Task requirements: Lines from the one containing "Minimize window with the yellow button" through the last one in the data below: write them out word for word, and only them.

(Given records)

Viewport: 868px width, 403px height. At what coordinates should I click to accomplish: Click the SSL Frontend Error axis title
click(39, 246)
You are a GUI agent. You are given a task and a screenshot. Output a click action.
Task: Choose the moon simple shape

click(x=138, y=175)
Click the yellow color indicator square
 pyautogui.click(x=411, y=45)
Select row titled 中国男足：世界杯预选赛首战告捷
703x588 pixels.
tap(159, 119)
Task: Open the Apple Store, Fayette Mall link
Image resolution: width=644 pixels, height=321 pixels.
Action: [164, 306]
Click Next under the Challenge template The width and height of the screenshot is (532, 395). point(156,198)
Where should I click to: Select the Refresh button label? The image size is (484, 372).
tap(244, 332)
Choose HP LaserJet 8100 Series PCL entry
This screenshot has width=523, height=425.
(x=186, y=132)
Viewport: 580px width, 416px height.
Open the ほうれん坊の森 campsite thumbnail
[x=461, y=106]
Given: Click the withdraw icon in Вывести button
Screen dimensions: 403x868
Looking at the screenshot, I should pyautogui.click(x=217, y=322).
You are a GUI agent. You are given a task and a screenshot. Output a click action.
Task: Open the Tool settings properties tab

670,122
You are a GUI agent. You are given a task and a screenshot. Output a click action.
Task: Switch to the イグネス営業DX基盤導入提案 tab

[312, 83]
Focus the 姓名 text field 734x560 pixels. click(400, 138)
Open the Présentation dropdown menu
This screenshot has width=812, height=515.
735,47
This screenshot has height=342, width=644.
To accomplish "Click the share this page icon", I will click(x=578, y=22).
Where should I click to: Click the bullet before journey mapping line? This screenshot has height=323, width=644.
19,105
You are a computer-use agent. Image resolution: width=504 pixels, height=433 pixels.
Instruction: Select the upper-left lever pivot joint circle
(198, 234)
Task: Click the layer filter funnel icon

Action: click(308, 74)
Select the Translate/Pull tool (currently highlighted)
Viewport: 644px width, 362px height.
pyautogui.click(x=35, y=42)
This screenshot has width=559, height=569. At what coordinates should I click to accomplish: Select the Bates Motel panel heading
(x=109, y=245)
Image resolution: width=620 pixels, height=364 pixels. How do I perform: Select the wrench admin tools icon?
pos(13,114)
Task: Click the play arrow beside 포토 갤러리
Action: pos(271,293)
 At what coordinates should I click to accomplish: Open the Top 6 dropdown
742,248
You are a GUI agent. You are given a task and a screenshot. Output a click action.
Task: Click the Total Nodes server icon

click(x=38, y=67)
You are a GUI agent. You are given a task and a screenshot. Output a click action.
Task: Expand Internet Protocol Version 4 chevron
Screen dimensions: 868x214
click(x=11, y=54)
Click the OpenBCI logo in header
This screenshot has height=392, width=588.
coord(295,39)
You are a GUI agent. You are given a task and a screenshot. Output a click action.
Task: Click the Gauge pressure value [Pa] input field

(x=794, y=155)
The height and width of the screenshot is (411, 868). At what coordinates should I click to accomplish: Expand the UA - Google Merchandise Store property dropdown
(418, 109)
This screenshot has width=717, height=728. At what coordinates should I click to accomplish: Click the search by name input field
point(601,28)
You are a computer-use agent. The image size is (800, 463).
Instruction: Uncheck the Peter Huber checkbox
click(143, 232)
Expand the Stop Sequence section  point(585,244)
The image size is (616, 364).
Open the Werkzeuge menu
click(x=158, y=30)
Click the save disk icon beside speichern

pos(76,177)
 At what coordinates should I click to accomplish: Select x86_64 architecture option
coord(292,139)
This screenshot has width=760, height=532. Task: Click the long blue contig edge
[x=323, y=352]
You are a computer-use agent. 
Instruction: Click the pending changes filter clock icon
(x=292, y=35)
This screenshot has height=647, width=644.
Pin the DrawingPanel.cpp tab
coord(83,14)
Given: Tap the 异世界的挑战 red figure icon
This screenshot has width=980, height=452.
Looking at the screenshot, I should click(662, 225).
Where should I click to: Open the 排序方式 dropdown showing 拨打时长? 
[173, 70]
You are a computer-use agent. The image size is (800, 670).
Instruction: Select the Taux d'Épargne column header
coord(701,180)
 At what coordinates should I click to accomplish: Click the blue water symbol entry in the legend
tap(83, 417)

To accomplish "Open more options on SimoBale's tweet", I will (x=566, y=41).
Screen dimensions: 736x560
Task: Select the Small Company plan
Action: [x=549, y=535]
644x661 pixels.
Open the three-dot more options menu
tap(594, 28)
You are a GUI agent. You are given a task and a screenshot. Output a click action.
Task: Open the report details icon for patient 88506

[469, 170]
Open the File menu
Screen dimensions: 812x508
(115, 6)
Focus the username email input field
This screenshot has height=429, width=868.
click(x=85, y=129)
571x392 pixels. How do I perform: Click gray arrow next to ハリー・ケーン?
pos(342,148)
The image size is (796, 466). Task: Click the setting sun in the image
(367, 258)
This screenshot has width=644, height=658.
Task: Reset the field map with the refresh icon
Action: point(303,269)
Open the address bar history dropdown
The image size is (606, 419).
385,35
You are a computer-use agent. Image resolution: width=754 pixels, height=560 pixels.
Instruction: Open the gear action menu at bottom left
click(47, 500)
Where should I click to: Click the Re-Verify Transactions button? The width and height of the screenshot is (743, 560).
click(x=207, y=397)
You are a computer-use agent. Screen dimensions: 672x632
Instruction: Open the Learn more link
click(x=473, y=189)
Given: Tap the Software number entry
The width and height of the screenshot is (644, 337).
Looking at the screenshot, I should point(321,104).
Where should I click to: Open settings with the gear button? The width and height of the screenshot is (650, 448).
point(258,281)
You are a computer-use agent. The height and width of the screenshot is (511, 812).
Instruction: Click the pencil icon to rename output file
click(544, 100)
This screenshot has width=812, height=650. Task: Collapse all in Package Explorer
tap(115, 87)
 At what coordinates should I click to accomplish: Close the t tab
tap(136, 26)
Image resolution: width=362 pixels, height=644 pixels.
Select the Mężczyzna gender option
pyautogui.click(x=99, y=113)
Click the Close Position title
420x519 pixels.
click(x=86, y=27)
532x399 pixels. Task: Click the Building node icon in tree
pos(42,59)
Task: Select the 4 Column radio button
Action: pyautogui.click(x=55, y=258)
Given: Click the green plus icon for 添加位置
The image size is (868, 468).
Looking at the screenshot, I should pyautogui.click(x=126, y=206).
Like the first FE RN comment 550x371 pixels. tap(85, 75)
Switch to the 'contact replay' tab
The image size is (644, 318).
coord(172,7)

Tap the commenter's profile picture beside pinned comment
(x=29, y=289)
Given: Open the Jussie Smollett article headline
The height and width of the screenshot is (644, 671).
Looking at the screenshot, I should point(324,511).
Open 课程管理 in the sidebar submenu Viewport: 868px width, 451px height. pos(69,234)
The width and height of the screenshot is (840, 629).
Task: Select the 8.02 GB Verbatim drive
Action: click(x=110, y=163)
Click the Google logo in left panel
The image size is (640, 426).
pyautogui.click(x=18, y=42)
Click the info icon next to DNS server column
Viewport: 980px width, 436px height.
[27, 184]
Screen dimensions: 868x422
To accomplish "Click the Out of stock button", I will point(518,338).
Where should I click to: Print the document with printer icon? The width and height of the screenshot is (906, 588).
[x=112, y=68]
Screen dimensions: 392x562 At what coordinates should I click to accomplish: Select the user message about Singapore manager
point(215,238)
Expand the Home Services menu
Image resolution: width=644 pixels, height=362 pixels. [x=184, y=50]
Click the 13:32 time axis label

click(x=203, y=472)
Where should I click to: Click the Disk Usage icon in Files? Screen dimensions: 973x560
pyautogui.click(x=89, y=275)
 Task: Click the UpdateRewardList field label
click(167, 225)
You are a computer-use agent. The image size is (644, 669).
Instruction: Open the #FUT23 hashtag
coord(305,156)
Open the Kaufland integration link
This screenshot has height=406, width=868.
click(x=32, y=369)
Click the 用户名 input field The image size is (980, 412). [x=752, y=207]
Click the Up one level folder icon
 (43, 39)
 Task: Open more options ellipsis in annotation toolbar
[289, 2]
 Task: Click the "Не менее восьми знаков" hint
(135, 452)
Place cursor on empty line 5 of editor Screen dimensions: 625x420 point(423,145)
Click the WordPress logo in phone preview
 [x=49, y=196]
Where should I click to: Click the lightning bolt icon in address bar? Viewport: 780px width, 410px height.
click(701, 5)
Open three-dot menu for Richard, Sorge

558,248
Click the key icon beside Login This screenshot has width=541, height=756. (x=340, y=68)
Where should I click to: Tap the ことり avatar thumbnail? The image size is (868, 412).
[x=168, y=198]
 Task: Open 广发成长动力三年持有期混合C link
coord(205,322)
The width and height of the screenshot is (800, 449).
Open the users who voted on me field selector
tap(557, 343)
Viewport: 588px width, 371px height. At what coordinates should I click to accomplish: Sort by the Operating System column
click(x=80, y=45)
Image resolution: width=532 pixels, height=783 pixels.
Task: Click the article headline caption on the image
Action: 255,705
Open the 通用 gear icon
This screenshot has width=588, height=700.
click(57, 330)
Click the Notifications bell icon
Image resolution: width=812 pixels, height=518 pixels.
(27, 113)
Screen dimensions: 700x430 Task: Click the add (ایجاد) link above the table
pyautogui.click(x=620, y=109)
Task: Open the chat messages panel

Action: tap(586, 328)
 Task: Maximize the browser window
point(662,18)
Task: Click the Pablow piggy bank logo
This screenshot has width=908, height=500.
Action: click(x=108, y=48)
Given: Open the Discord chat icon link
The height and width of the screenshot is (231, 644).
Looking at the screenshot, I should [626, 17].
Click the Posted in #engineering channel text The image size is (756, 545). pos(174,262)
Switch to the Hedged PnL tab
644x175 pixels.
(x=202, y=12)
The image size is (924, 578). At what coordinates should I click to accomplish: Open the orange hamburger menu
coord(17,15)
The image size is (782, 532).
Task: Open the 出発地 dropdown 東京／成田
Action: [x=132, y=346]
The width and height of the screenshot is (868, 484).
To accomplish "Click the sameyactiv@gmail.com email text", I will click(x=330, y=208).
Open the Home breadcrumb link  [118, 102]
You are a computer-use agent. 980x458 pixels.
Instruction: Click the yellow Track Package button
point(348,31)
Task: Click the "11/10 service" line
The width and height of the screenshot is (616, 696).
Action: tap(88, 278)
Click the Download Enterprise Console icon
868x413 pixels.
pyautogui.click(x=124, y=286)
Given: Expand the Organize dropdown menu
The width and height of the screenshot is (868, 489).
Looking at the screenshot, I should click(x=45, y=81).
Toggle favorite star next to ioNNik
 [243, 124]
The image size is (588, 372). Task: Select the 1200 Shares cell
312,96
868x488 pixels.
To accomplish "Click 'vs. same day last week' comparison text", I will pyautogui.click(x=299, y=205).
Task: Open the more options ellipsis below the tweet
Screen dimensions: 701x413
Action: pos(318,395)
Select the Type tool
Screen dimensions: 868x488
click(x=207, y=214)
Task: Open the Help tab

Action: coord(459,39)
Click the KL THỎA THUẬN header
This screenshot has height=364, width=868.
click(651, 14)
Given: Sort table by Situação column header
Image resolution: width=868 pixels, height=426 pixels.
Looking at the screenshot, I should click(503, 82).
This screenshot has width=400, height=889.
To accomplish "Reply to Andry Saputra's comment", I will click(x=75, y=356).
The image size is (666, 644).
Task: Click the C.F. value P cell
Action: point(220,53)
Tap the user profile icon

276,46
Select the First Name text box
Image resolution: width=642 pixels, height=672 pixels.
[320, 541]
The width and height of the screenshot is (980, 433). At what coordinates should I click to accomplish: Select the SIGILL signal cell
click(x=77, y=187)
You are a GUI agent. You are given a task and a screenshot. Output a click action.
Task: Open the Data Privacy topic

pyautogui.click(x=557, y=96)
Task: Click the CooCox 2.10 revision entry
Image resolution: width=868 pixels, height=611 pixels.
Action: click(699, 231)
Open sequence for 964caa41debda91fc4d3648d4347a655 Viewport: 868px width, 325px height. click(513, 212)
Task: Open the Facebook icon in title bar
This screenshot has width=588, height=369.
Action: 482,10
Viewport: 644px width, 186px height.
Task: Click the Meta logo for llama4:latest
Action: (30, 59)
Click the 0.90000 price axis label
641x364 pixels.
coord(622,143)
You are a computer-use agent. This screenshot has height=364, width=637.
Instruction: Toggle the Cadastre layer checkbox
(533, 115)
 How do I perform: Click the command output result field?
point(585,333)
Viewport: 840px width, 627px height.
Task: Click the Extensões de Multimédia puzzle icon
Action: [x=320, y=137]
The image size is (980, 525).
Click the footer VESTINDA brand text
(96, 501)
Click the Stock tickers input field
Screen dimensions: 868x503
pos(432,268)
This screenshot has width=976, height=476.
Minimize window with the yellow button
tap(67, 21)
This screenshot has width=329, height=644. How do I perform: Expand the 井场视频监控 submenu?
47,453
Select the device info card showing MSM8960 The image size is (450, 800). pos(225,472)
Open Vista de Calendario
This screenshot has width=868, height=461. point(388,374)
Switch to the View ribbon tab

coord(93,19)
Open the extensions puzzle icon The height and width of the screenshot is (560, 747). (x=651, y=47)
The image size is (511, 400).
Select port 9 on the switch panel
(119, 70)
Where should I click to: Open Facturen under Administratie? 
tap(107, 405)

(End Given records)

Written response:
Minimize window with the yellow button
tap(67, 21)
This screenshot has width=329, height=644. How do I perform: Expand the 井场视频监控 submenu?
47,453
Select the device info card showing MSM8960 The image size is (450, 800). pos(225,472)
Open Vista de Calendario
This screenshot has width=868, height=461. point(388,374)
Switch to the View ribbon tab

coord(93,19)
Open the extensions puzzle icon The height and width of the screenshot is (560, 747). (x=651, y=47)
The image size is (511, 400).
Select port 9 on the switch panel
(119, 70)
Where should I click to: Open Facturen under Administratie? 
tap(107, 405)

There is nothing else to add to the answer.